Five named risks. Five named mitigations.

The loop only works if the staff trust it, the data stays fresh, and a robot outage doesn't stop the store.

RiskHow we design against it
AI noise on dense shelves · visually similar SKUsConfidence threshold inside the Agentic Command Centre. Low-confidence items queue for a quick review before becoming a ticket. Continuous calibration on misses.

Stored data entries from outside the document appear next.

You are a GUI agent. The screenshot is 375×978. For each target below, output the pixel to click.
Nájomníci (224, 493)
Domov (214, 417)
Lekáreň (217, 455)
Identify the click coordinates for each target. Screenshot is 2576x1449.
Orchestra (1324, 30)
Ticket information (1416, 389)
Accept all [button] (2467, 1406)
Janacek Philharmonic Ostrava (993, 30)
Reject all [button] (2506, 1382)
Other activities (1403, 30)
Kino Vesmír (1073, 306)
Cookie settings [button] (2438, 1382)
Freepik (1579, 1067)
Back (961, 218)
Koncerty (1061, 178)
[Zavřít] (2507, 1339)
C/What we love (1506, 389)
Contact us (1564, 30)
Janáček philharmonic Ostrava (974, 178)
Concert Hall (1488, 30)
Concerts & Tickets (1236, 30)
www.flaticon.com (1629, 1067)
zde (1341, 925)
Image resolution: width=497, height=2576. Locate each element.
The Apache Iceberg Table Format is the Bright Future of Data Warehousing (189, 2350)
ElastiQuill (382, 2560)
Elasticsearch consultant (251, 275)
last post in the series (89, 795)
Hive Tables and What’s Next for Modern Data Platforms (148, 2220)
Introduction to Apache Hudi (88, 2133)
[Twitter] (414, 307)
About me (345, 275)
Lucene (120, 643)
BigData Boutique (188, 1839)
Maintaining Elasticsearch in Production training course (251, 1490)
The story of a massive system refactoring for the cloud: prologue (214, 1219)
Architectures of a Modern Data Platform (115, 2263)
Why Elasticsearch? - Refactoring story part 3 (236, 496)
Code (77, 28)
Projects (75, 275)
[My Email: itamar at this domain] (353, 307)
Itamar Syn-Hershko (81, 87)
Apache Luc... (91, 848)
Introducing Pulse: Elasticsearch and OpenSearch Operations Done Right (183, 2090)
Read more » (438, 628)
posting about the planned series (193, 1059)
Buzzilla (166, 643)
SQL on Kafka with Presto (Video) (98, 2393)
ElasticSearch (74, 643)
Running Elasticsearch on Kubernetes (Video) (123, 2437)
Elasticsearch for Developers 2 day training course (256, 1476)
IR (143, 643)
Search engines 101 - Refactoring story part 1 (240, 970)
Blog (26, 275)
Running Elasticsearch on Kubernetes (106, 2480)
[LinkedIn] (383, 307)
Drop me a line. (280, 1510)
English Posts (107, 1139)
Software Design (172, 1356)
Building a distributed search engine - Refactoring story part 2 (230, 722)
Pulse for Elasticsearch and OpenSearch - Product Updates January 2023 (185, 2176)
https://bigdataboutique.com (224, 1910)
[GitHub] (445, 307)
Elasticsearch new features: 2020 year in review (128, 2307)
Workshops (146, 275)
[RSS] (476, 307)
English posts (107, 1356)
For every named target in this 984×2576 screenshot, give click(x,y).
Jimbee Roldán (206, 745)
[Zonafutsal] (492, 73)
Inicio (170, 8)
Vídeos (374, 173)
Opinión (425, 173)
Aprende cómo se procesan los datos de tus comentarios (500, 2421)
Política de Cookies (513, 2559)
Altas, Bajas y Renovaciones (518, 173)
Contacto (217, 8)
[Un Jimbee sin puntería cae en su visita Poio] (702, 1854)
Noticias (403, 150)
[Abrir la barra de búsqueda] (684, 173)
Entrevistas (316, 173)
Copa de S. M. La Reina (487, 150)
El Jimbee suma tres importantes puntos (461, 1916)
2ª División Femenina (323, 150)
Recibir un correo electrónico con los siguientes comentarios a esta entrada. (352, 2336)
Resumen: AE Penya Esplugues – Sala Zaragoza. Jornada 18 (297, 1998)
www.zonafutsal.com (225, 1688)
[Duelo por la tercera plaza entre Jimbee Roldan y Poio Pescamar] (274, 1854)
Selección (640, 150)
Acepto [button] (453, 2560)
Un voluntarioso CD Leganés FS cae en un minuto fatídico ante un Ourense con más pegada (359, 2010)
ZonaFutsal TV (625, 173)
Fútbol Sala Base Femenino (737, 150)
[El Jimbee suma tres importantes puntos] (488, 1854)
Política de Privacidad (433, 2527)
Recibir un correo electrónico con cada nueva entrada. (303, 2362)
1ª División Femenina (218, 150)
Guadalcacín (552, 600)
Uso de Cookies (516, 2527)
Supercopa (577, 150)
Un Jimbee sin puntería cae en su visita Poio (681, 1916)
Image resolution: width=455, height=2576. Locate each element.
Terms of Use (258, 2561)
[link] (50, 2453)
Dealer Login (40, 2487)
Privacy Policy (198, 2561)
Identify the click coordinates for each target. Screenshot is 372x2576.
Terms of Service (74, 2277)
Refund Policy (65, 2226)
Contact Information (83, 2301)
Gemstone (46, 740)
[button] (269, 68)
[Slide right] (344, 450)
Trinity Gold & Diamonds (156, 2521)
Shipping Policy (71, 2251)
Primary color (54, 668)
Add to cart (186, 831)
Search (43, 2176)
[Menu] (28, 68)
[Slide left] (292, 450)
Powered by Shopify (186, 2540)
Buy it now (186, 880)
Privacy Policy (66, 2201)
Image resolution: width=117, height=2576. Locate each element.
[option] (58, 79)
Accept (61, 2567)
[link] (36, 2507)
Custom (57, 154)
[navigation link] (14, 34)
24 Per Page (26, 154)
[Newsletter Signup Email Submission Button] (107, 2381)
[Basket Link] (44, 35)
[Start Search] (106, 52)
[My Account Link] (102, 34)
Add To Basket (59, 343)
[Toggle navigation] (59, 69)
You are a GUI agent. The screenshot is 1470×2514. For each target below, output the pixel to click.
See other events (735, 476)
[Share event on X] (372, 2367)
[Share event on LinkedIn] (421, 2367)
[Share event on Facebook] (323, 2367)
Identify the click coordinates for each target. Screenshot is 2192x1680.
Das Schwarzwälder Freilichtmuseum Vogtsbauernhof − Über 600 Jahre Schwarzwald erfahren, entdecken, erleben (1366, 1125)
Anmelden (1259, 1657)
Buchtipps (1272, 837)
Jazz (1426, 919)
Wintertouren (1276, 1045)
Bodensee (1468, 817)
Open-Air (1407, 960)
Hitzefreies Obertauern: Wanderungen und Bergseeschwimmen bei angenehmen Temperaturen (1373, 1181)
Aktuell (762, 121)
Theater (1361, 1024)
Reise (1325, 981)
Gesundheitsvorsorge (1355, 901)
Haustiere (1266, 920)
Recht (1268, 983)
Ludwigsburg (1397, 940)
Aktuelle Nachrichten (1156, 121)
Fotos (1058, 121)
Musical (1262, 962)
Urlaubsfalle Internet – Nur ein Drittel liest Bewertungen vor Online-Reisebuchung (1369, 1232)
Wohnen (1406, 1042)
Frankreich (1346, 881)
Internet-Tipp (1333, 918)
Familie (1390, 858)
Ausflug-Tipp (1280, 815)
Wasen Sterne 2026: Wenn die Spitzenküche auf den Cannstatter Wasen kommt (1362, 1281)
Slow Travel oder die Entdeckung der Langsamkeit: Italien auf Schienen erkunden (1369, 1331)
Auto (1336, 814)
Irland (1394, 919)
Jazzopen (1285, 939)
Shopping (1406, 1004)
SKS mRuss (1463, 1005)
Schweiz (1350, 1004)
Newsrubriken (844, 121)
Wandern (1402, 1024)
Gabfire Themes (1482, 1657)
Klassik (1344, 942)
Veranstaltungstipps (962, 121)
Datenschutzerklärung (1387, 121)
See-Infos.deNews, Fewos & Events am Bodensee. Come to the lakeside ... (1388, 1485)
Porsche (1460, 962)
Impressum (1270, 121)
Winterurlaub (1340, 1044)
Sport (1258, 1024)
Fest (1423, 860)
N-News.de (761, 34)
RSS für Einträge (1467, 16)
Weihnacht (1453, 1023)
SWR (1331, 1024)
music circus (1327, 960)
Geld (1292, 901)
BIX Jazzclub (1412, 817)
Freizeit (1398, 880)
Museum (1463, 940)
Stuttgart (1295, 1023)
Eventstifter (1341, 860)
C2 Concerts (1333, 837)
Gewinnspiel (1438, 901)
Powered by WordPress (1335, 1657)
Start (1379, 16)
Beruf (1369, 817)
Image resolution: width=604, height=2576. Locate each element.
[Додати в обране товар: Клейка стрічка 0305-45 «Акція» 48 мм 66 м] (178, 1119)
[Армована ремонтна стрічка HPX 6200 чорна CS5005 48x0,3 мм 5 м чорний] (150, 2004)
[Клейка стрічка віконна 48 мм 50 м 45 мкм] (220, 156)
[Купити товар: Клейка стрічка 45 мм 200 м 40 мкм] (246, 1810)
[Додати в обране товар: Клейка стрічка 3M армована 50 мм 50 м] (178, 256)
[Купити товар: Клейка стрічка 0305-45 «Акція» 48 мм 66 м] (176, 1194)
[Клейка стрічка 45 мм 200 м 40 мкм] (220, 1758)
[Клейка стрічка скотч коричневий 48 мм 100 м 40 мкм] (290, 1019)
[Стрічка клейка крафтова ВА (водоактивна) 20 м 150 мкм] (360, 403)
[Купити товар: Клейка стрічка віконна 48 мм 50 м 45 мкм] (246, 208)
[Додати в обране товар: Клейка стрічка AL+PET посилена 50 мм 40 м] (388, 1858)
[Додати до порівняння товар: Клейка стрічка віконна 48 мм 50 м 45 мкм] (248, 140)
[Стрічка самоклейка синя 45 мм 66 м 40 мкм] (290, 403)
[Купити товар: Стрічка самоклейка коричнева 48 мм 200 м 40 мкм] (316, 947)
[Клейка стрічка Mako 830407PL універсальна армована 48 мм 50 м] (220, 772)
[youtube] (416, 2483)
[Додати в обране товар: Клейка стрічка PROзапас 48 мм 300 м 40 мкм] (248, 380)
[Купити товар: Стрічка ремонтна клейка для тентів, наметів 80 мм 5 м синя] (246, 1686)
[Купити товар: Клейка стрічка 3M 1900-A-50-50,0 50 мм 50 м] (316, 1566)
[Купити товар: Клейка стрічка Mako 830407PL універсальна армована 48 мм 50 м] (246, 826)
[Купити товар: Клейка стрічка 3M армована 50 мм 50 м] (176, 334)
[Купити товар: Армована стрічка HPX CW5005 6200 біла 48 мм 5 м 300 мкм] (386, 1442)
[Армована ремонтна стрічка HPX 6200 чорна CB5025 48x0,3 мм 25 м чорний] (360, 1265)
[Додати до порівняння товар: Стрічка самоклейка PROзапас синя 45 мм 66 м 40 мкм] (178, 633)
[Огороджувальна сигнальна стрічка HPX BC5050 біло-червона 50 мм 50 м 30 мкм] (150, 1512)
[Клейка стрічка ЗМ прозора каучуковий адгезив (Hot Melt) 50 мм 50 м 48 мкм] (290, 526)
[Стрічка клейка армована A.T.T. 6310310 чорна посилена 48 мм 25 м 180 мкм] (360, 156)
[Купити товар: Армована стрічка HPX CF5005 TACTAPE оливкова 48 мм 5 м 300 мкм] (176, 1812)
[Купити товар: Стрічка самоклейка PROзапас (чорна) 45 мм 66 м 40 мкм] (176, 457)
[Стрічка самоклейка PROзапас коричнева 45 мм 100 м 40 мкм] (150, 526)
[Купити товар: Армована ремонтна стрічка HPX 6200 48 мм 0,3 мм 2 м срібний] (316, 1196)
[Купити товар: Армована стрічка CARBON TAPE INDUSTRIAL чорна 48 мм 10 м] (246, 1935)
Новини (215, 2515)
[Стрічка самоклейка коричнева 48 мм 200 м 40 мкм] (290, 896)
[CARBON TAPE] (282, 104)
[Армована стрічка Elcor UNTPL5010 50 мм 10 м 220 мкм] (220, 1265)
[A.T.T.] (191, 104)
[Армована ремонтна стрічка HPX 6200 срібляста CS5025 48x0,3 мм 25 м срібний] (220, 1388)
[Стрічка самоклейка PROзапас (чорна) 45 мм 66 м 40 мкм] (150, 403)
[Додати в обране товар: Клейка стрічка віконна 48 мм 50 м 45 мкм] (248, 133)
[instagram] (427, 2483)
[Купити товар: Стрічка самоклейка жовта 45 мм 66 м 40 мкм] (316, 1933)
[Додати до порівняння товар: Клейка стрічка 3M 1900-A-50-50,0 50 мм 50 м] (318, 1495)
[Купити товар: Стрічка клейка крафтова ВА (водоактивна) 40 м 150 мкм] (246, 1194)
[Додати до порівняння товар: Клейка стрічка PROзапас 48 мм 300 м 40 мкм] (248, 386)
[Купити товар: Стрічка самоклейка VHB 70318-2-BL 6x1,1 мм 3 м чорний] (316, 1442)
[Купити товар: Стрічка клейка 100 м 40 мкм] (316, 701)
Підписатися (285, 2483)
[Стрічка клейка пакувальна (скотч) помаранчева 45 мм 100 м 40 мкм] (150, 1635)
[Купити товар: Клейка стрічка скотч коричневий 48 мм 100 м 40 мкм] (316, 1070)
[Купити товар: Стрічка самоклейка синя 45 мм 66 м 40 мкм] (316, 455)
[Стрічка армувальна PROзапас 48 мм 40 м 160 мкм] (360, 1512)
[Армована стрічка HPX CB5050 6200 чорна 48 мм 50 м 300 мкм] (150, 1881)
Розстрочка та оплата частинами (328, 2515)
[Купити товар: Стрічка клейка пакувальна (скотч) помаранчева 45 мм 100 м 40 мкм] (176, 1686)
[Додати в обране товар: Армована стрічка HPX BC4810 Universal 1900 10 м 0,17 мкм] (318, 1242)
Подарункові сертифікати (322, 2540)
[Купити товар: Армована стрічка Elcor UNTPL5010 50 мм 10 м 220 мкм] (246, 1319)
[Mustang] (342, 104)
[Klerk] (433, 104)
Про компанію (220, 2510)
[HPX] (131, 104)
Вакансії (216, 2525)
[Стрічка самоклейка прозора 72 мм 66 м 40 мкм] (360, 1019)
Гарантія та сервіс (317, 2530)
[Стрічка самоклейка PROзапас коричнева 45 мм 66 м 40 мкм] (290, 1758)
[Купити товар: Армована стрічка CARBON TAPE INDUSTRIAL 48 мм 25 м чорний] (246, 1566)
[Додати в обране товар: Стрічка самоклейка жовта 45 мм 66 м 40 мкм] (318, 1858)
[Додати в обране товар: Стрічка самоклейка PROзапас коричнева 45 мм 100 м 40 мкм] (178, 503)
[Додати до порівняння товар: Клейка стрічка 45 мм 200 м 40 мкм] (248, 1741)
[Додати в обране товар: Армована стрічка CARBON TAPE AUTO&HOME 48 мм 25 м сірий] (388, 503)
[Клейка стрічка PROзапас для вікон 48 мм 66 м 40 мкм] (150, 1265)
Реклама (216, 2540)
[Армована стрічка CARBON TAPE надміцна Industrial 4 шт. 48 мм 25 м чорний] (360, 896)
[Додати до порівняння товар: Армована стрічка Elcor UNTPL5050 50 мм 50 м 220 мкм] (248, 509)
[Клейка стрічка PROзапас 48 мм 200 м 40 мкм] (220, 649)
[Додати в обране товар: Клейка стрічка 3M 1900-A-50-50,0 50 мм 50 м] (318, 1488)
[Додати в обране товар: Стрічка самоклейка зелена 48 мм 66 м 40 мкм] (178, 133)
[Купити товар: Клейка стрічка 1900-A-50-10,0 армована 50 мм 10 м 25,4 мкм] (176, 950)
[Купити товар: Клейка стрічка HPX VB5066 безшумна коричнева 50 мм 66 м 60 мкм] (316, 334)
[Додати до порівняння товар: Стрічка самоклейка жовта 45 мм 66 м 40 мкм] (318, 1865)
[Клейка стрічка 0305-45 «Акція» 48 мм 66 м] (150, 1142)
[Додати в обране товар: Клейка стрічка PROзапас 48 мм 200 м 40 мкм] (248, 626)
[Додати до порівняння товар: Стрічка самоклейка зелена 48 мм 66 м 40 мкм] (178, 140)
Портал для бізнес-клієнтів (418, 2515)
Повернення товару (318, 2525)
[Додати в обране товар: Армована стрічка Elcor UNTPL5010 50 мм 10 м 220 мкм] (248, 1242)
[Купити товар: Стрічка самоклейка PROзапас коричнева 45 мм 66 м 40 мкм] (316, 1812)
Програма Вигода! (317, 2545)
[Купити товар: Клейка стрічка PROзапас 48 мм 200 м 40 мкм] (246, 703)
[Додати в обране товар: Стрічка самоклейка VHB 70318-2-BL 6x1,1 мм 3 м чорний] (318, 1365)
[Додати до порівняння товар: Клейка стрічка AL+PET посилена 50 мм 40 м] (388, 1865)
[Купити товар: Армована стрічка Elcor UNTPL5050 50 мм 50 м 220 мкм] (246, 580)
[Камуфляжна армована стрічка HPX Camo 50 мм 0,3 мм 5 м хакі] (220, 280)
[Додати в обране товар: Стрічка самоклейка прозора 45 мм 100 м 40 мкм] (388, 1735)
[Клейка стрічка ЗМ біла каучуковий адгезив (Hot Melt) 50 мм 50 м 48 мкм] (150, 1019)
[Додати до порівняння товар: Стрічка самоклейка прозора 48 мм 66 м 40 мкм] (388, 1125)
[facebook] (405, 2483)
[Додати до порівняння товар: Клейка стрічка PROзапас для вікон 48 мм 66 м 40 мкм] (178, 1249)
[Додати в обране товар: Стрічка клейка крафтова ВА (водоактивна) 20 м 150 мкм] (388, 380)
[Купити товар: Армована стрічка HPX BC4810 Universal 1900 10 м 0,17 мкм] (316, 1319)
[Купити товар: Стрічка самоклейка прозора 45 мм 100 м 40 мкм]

Staff alert fatigueStrict severity tiers. Critical and High go as push. Medium and Low batch into one daily task per zone. One-pager per SOP, no ambiguity.
Planogram or promotion-calendar driftHourly sync of planogram library and promotion calendar. Block ticketing on any fixture whose planogram version is stale.
Scan-coverage gaps when the robot is offlineGraceful fallback to a manual audit checklist in PulsePoint for affected zones. Auto-resumes once the robot is back online.
Role-mapping errors routing tickets to the wrong personMaster data plane owns the role map, with daily reconciliation against HRMS. Incorrect routes get flagged in the Command Centre.